Apocryphal or not, disease and injury have accompanied humanity ever since, with the transition from life to death becoming increasingly long and complicated.

Jews’ close connection to healing, both as patients and physicians, is ancient and rooted in both theology and history. In many religions in ancient times, and still in some today, the idea of medical treatment was anathema, even heresy. Disease, accident and deformity were considered no less parts of God’s creation than human beings themselves. Medical treatment was considered meddling with God’s work and will.

Judaism generally views medical treatment positively, even as an obligation, based on verses such as Exodus 21:19, commanding a injuring party to “surely heal” the person he has hurt, and Deuteronomy 4:15: “Take very good care of yourselves.” Maimonides (the outstanding 12th-century philosopher and talmudist of Spain and North Africa) viewed the provision of medical care as part of the duty to return to a person “anything he has lost” (Deuteronomy 22:3). There were once dissident voices that claimed that verses like Exodus 15:26 (“I am the Lord, your healer”) meant that disease was to be left to God and that the duty to heal in Exodus 21:19 was limited to human-caused injury, but this approach was never widely accepted.

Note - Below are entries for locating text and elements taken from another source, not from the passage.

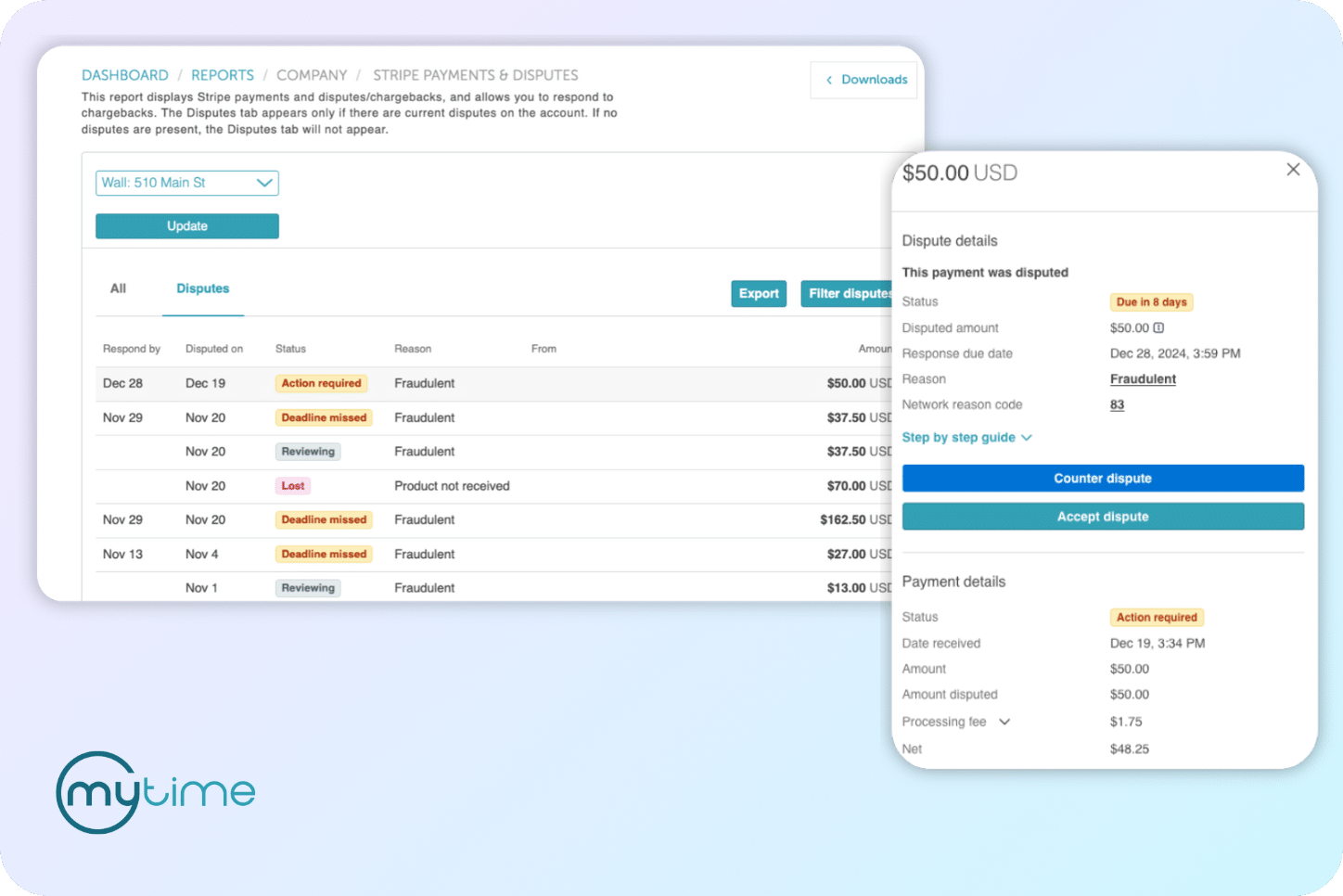Screen dimensions: 1343x896
Task: Expand the Processing fee breakdown
Action: (x=1005, y=722)

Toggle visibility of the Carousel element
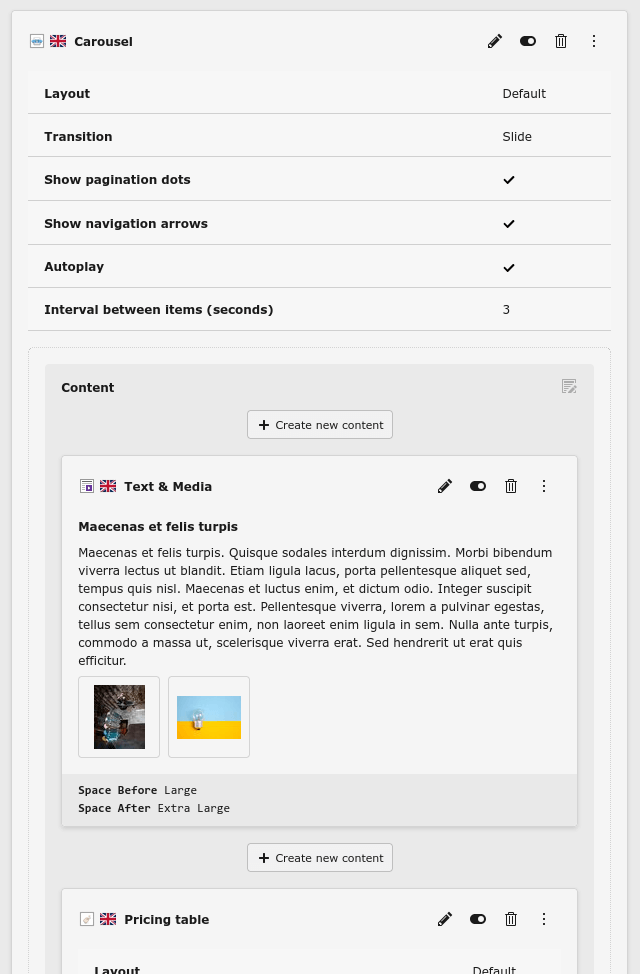528,41
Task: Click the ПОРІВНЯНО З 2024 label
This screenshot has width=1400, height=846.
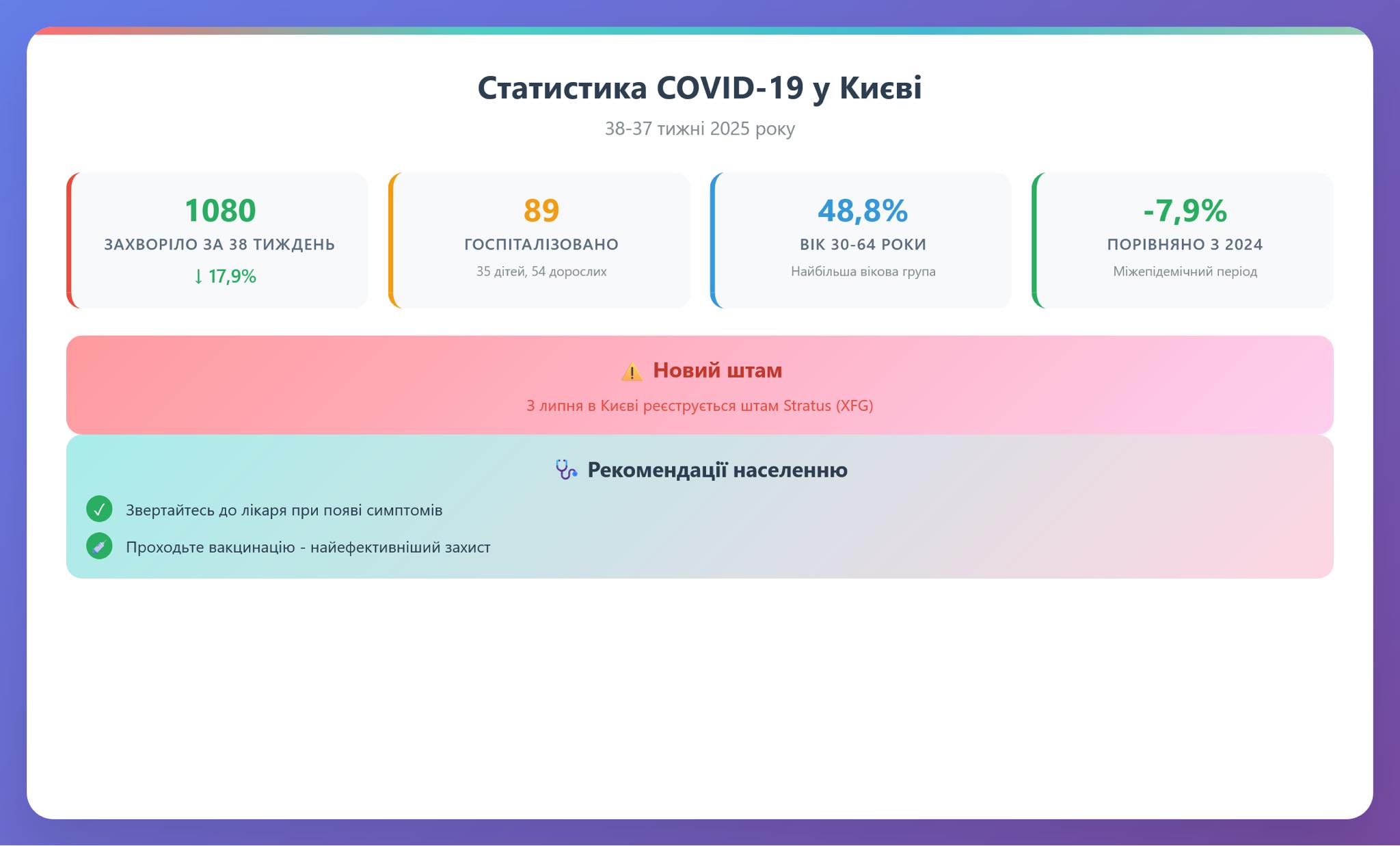Action: 1185,244
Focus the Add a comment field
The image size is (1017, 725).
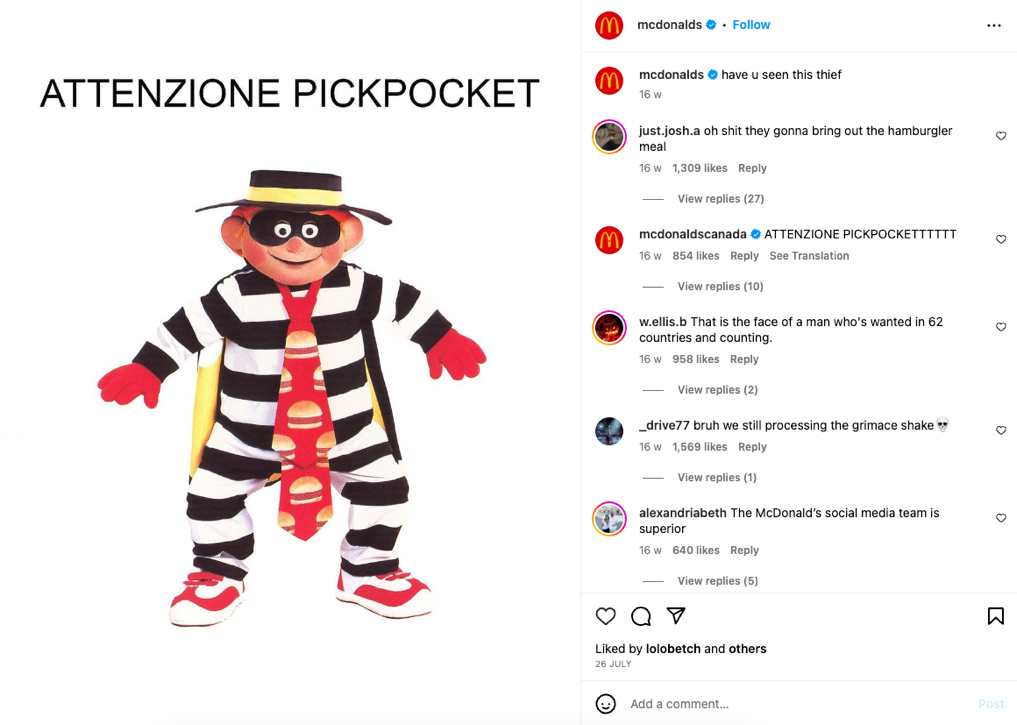(x=798, y=704)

Jewish communities from early on accorded high status to the physician, and many leading rabbis and scholars–from the talmudic period through the Middle Ages and beyond–were physicians as well, including Maimonides. Also, in certain societies, particularly Europe in the Middle Ages and later, medicine was one of the few professions open to Jews.

The prominence of Jews as medical practitioners, researchers and teachers has continued into our time. 28% of the Nobel Prize winners for medicine have been Jewish (and 40% of the American winners).

The physician’s duty to heal is paralleled by the general duty to tend to one’s own health. The Talmud forbids one to live in a city where there is no physician (BT Sanhedrin 17b). One is not entitled to refuse medical treatment, except for a legitimate reason, and, following this logically, Judaism does not countenance suicide or permit one to help another commit suicide. People are not fully autonomous over their bodies and lives, but receive them from God and hold them in trust. However, Jewish scholars long ago distinguished between acts which shorten a person’s life and those which prevent the unnecessary delay of death. The latter are permitted.

There are limits, of course. Judaism does not sanction treatments, medicines or procedures that are overly experimental or speculative. There must be a reasonable chance of success or benefit. Similarly, a Jew is not allowed to undertake activities which clearly endanger health. The use of drugs, for example, is permitted in order to improve health or reduce pain; one is not required to suffer needlessly. However, the teachings of most authorities would prohibit the use of drugs taken for the purpose of providing a “high” or a mind-altering experience, because of the dangers involved to the user and others.

Judaism’s attitude towards a substance seems to be affected by when its danger was first perceived. The biblical references to alcohol (Noah’s intoxication, Genesis 9:21; praise for the Nazirite who abstains from alcohol, Numbers 6:3-4) suggest an early awareness of its danger. (Note, however Psalm 104:15: “wine gladdens a person’s heart.”)

Judaism’s response was to institutionalize the use of alcohol at moderate levels and in controlled circumstances, such as Kiddush (the prayer sanctifying the day) on Shabbat and festivals. The result seems to have been, until recently at least, a relatively low incidence of alcoholism within the Jewish community.

Smoking, on the other hand, has only recently been perceived as a serious danger; in prior centuries, it had even been praised. All rabbinical authorities today urge against it, but, because of its prevalence and the desire not to declare large number of Jews lawbreakers, only a few have actually ruled that smoking is a specific violation of Jewish law.